(Stored records)
####

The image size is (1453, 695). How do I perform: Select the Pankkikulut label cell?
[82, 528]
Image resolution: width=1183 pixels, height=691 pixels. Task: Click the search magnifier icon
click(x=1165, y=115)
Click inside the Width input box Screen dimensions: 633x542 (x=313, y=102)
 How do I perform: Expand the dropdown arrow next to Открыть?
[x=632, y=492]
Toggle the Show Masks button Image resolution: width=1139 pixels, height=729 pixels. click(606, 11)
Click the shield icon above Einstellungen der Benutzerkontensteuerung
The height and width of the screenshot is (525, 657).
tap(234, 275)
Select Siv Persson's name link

####

**The request**
Reproduce the material above with "Toggle" replaced by "Press", leaving everything else unchanged.

**Answer for this exercise**
The image size is (1453, 695). How do I perform: Select the Pankkikulut label cell?
[82, 528]
Image resolution: width=1183 pixels, height=691 pixels. Task: Click the search magnifier icon
click(x=1165, y=115)
Click inside the Width input box Screen dimensions: 633x542 (x=313, y=102)
 How do I perform: Expand the dropdown arrow next to Открыть?
[x=632, y=492]
Press the Show Masks button Image resolution: width=1139 pixels, height=729 pixels. click(606, 11)
Click the shield icon above Einstellungen der Benutzerkontensteuerung
The height and width of the screenshot is (525, 657).
tap(234, 275)
Select Siv Persson's name link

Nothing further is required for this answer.